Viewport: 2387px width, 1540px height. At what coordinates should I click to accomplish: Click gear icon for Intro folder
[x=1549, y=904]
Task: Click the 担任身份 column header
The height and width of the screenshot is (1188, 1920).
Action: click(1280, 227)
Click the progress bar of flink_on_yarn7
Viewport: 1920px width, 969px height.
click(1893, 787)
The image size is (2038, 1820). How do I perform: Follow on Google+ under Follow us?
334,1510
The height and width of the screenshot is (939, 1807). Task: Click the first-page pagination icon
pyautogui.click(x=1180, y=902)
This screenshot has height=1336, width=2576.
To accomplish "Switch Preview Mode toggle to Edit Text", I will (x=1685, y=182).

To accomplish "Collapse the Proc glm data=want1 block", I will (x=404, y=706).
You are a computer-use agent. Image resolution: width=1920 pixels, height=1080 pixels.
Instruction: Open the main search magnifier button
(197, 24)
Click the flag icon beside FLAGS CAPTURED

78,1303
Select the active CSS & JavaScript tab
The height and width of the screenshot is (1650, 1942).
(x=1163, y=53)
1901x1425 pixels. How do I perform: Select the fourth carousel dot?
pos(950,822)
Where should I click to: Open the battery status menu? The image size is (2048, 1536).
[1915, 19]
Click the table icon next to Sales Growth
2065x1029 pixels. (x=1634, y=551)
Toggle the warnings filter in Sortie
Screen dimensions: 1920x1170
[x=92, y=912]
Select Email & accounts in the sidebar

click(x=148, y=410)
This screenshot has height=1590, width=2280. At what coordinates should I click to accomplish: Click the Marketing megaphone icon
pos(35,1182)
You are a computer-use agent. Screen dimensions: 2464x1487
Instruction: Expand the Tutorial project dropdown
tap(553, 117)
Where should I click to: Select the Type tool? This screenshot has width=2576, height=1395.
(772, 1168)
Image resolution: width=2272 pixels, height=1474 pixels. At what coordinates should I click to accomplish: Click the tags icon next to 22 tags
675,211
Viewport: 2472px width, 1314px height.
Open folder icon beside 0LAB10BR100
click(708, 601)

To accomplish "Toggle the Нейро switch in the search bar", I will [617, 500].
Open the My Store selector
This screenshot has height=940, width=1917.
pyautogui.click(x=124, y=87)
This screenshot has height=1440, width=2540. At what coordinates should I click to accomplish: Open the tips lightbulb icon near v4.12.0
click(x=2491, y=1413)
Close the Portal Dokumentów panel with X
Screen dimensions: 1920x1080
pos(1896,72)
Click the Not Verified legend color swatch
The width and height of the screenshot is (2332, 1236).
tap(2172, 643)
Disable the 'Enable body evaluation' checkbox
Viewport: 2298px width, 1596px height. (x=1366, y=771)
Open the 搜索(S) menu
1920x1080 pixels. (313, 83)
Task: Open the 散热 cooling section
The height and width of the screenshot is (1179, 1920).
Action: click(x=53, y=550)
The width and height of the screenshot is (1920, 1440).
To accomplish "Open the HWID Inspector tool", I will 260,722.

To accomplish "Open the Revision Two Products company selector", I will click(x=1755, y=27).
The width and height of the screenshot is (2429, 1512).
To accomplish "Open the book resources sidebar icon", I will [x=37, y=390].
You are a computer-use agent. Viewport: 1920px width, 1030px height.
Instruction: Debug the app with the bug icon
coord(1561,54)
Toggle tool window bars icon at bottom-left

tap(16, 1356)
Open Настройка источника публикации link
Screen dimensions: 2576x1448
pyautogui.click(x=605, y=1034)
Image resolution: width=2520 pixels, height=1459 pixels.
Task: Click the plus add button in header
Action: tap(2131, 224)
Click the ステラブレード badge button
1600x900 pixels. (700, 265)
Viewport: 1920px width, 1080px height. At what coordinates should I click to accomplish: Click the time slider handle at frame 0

WORK TO COMPLETE: Give the data again in full, exactly.

RESULT OF THE TASK:
Viewport: 2387px width, 1540px height. At what coordinates should I click to accomplish: Click gear icon for Intro folder
[x=1549, y=904]
Task: Click the 担任身份 column header
The height and width of the screenshot is (1188, 1920).
Action: click(1280, 227)
Click the progress bar of flink_on_yarn7
Viewport: 1920px width, 969px height.
click(1893, 787)
The image size is (2038, 1820). How do I perform: Follow on Google+ under Follow us?
334,1510
The height and width of the screenshot is (939, 1807). Task: Click the first-page pagination icon
pyautogui.click(x=1180, y=902)
This screenshot has height=1336, width=2576.
To accomplish "Switch Preview Mode toggle to Edit Text", I will (x=1685, y=182).

To accomplish "Collapse the Proc glm data=want1 block", I will (x=404, y=706).
You are a computer-use agent. Image resolution: width=1920 pixels, height=1080 pixels.
Instruction: Open the main search magnifier button
(197, 24)
Click the flag icon beside FLAGS CAPTURED

78,1303
Select the active CSS & JavaScript tab
The height and width of the screenshot is (1650, 1942).
(x=1163, y=53)
1901x1425 pixels. How do I perform: Select the fourth carousel dot?
pos(950,822)
Where should I click to: Open the battery status menu? The image size is (2048, 1536).
[1915, 19]
Click the table icon next to Sales Growth
2065x1029 pixels. (x=1634, y=551)
Toggle the warnings filter in Sortie
Screen dimensions: 1920x1170
[x=92, y=912]
Select Email & accounts in the sidebar

click(x=148, y=410)
This screenshot has height=1590, width=2280. At what coordinates should I click to accomplish: Click the Marketing megaphone icon
pos(35,1182)
You are a computer-use agent. Screen dimensions: 2464x1487
Instruction: Expand the Tutorial project dropdown
tap(553, 117)
Where should I click to: Select the Type tool? This screenshot has width=2576, height=1395.
(772, 1168)
Image resolution: width=2272 pixels, height=1474 pixels. At what coordinates should I click to accomplish: Click the tags icon next to 22 tags
675,211
Viewport: 2472px width, 1314px height.
Open folder icon beside 0LAB10BR100
click(708, 601)

To accomplish "Toggle the Нейро switch in the search bar", I will [617, 500].
Open the My Store selector
This screenshot has height=940, width=1917.
pyautogui.click(x=124, y=87)
This screenshot has height=1440, width=2540. At what coordinates should I click to accomplish: Open the tips lightbulb icon near v4.12.0
click(x=2491, y=1413)
Close the Portal Dokumentów panel with X
Screen dimensions: 1920x1080
pos(1896,72)
Click the Not Verified legend color swatch
The width and height of the screenshot is (2332, 1236).
tap(2172, 643)
Disable the 'Enable body evaluation' checkbox
Viewport: 2298px width, 1596px height. (x=1366, y=771)
Open the 搜索(S) menu
1920x1080 pixels. (313, 83)
Task: Open the 散热 cooling section
The height and width of the screenshot is (1179, 1920).
Action: click(x=53, y=550)
The width and height of the screenshot is (1920, 1440).
To accomplish "Open the HWID Inspector tool", I will 260,722.

To accomplish "Open the Revision Two Products company selector", I will click(x=1755, y=27).
The width and height of the screenshot is (2429, 1512).
To accomplish "Open the book resources sidebar icon", I will [x=37, y=390].
You are a computer-use agent. Viewport: 1920px width, 1030px height.
Instruction: Debug the app with the bug icon
coord(1561,54)
Toggle tool window bars icon at bottom-left

tap(16, 1356)
Open Настройка источника публикации link
Screen dimensions: 2576x1448
pyautogui.click(x=605, y=1034)
Image resolution: width=2520 pixels, height=1459 pixels.
Task: Click the plus add button in header
Action: tap(2131, 224)
Click the ステラブレード badge button
1600x900 pixels. (700, 265)
Viewport: 1920px width, 1080px height. At what coordinates should I click to accomplish: Click the time slider handle at frame 0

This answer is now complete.